Mixed precision solvers with half-precision floating point numbers for Lattice QCD on A64FX processor
Issaku Kanamori, Hideo Matsufuru, Tatsumi Aoyama, Kazuyuki Kanaya, Yusuke Namekawa, Hidekatsu Nemura, Keigo Nitadori
TL;DR
This work investigates using FP16 arithmetic in mixed-precision solvers for lattice QCD on the A64FX processor. It identifies stability issues with naive FP16 approaches and introduces rescaling in both the outer iterative refinement and the inner BiCGStab solver, enabling robust convergence when preconditioning with FP16. On a Wilson fermion kernel, the rescaled FP16 method achieves convergence with only modest extra iterations (within about 20% of the FP64 case) and delivers substantial speedups, attaining up to around 8249 GFlops for FP16 compared to 2045 GFlops (FP64) and 3895 GFlops (FP32).
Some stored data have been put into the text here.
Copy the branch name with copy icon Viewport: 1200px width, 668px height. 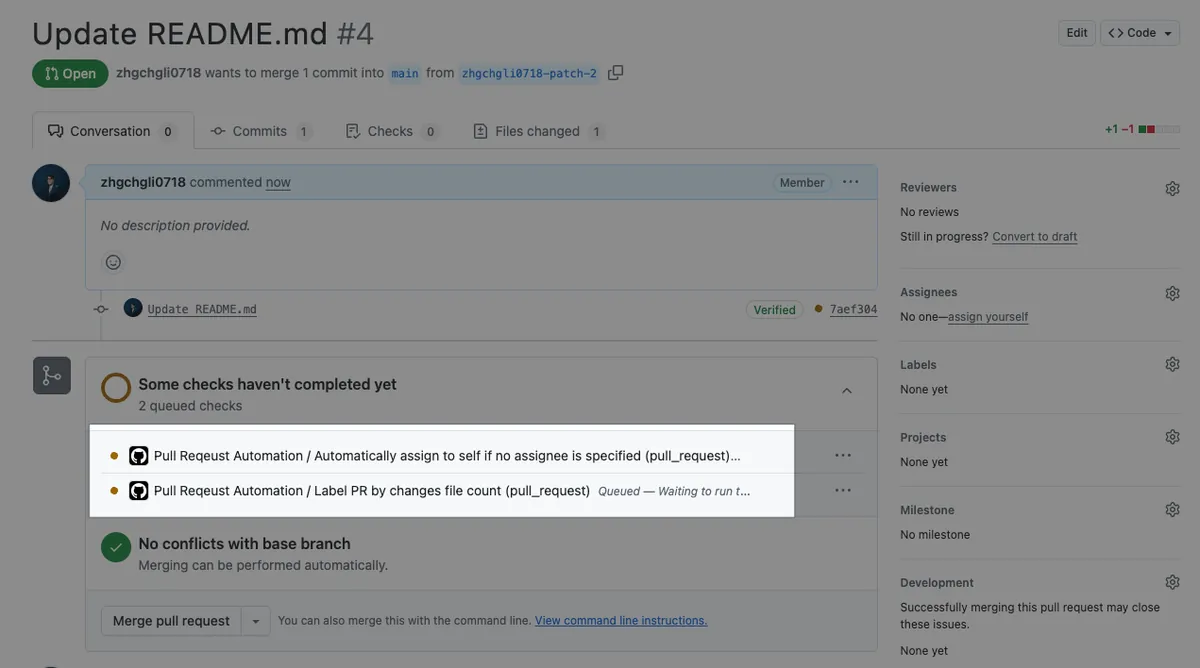pos(616,73)
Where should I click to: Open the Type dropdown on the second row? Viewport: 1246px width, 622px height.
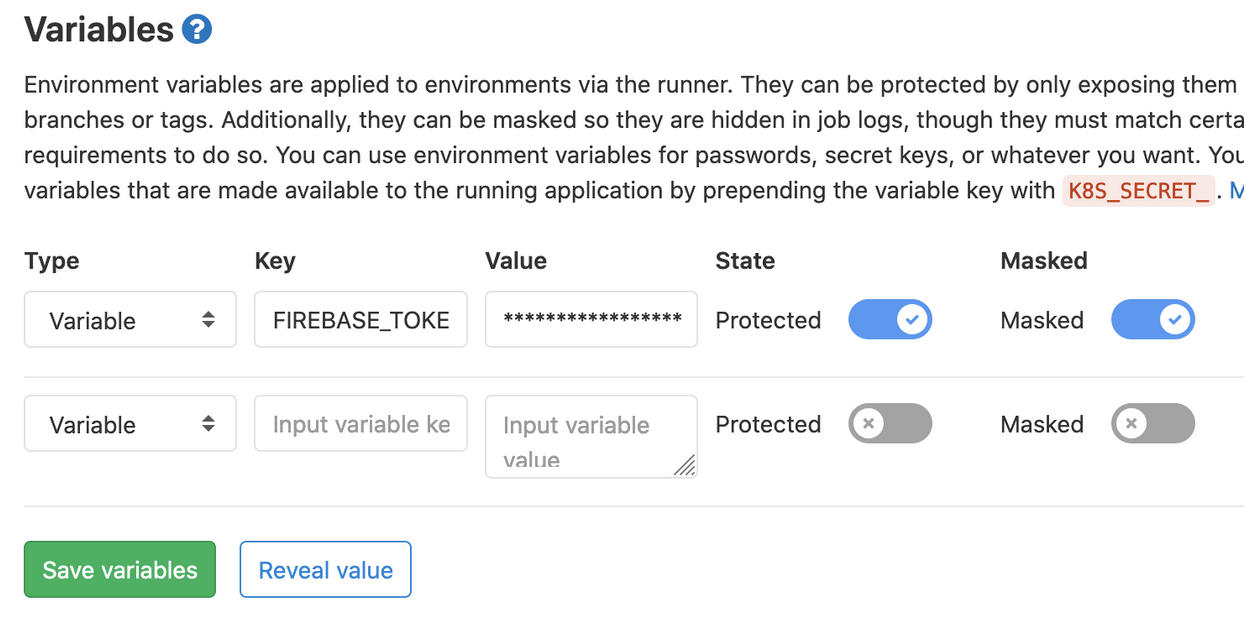(x=130, y=423)
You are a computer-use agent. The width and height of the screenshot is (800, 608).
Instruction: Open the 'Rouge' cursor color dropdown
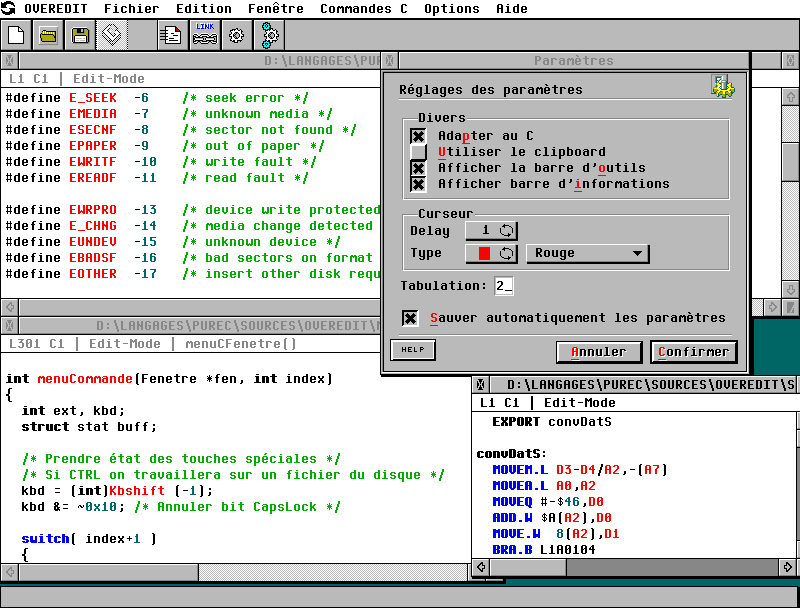click(587, 254)
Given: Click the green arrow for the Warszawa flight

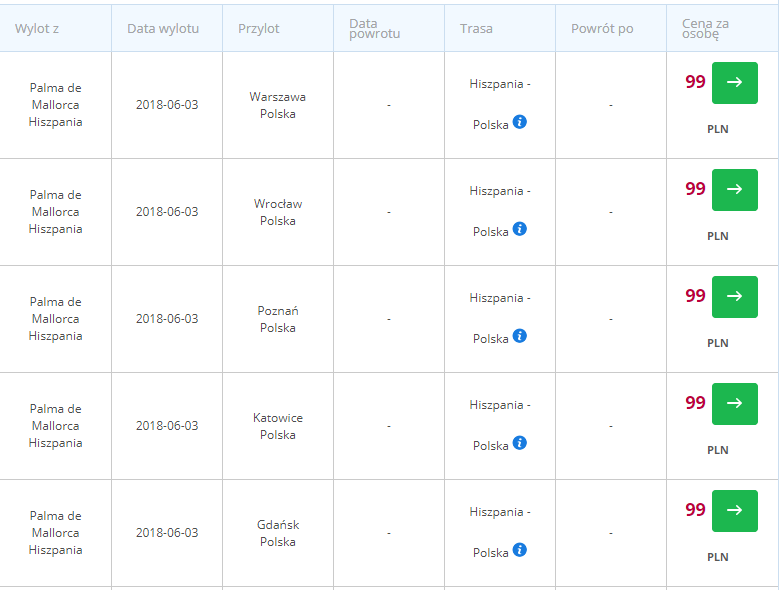Looking at the screenshot, I should click(x=734, y=83).
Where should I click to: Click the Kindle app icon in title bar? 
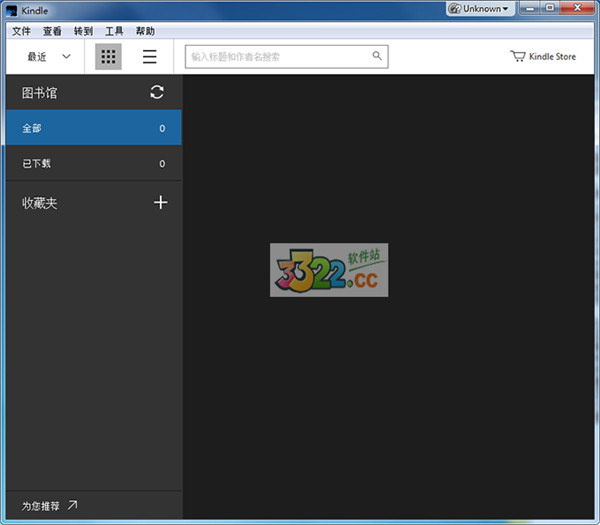[11, 10]
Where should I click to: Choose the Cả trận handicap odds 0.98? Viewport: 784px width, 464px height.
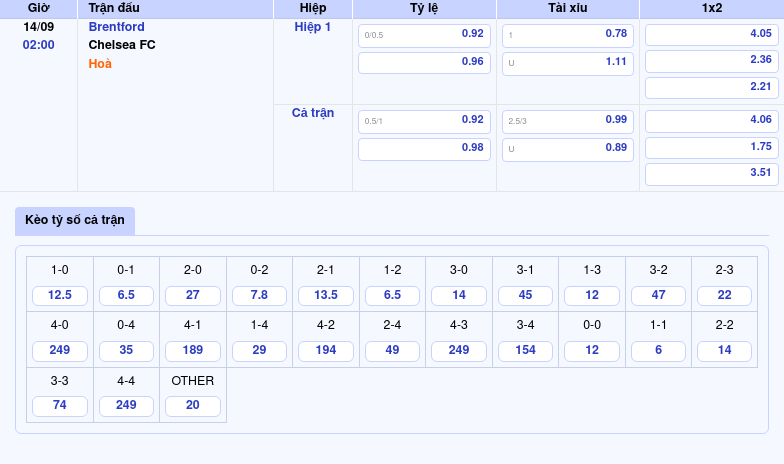pos(424,148)
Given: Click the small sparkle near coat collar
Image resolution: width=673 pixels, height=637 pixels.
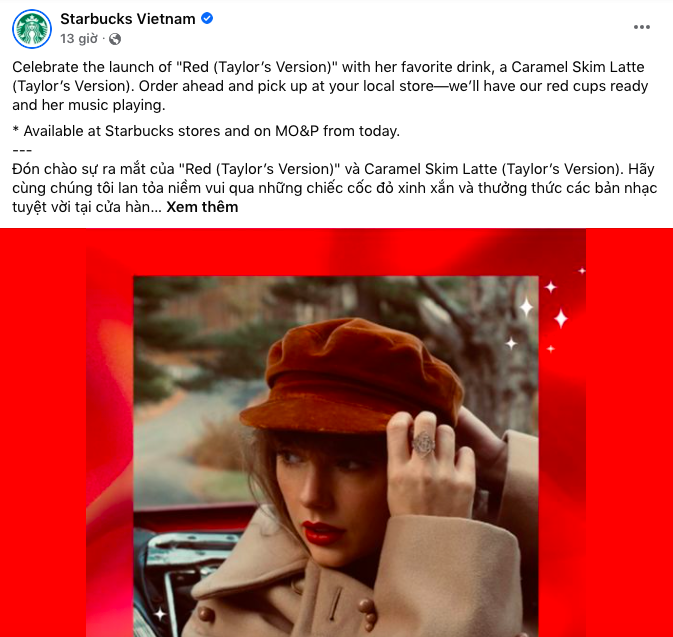Looking at the screenshot, I should (x=160, y=614).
The results suggest FP16, when combined with the proposed rescaling techniques, is a viable path for accelerating lattice QCD solvers on ARM/SVE architectures, with potential extension to other preconditioners and more complex fermion matrices.
Abstract
We investigate the use of half-precision floating-point numbers (FP16) in mixed-precision linear solvers for lattice QCD simulations. Since the emergence of GPUs for general-purpose, mixed-precision algorithms that combine single-precision (FP32) with double-precision (FP64) arithmetics have become widely used in this field and others. While FP32-based methods are now well established, we examine the practicality of using FP16. In this work, we introduce rescaling steps in both the outer iterative refinement step and the inner BiCGStab solver to avoid numerical instability. In our experiments with a simple Wilson kernel, the solver shows improved stability, and the additional iteration count compared to the FP64 version remains within 20\%, indicating that the FP16 version is practical for use. We believe that the proposed rescaling methods can also benefit other mixed precision preconditioners in avoiding underflows.